▶ _Quoted text_
Japan Mulls Income Tax Hike From 2027 To Help Fund Defense

The ruling parties are in the final stages of compiling their tax reform package for the next fiscal year.

Japan initially planned to allocate about 1.8% of GDP this year, using 2022 as a base figure. (Source: Bloomberg)

Japanese Prime Minister Sanae Takaichi’s ruling coalition is discussing raising income taxes from 2027 to help pay for higher defense spending, breaking a three-year stalemate on the issue as mounting geopolitical risks make it more urgent to secure funding sources.

The Liberal Democratic Party is proposing raising the income tax rate by 1 percentage point across all income brackets from January 2027 to help finance defense spending, according to a recent draft of its tax reform plans. The effective income tax rate would remain unchanged for now, as a reconstruction surtax introduced after the 2011 earthquake would be cut by the same amount, the proposal said.

Last week the LDP’s coalition partner Japan’s Innovation Party was still considering whether to support the idea, according to local media.

The ruling parties are in the final stages of compiling their tax reform package for the next fiscal year. Once signed later this week, it will be sent to the cabinet for approval, and then taken up for parliamentary debate early next year.

▶ _Supplied information_
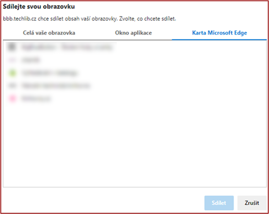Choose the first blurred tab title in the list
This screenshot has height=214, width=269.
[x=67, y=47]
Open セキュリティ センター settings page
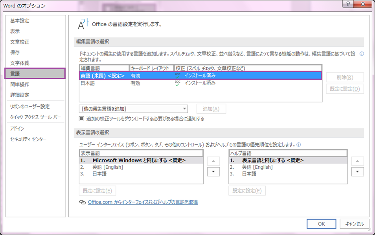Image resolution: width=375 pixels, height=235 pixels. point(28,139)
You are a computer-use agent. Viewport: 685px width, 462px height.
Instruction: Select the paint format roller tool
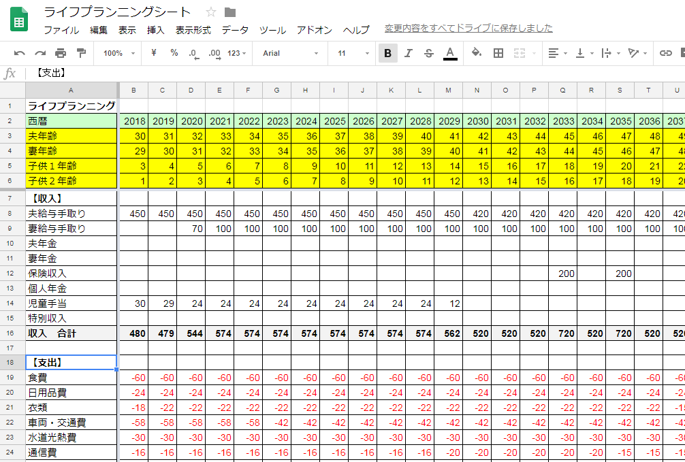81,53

...

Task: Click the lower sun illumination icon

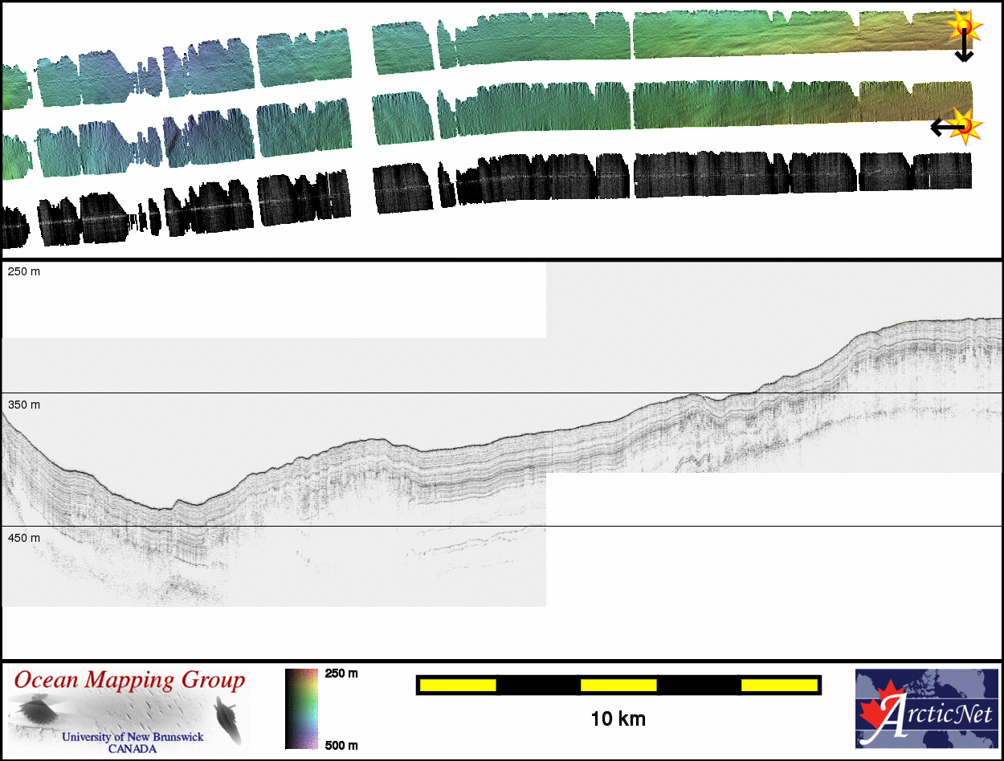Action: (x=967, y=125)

...

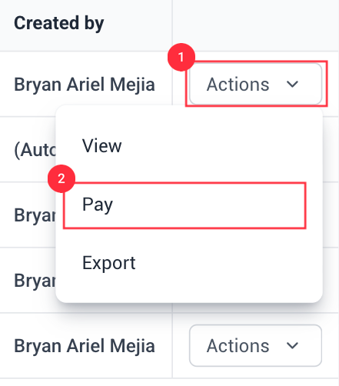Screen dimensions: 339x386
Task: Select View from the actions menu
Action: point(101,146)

▶ _Complete the following_
1 > List every distinct year mentioned in the article on Japan's proposed income tax hike.
2 > Carry on writing the article on Japan's proposed income tax hike for defense spending, starting after its final sentence.
Nothing in the data is needed here.

▶ _Per-task outputs_
1 > 2027, 2022, 2011

2 >
The decision would allow the government to lock in its long-delayed blueprint for funding expanded defense outlays. Under former Prime Minister Fumio Kishida, Japan agreed in 2022 to lift defense spending to 2% of gross domestic product by fiscal 2027, resulting in total outlays of ¥43 trillion ($277 billion) over the following five years. Japan initially planned to allocate about 1.8% of GDP this year, using 2022 as a base figure.

Takaichi announced earlier this year she would move the goal forward by two years to the current fiscal year, using ¥1.1 trillion from an extra budget to close the gap in budgeted funding. This fiscal year Japan is set to spend more than ¥10 trillion on defense, including the extra budget outlays.

Last year, the government decided to start raising tobacco and corporate taxes from April 2026 while shelving a decision on when to begin raising the income tax due to public opposition.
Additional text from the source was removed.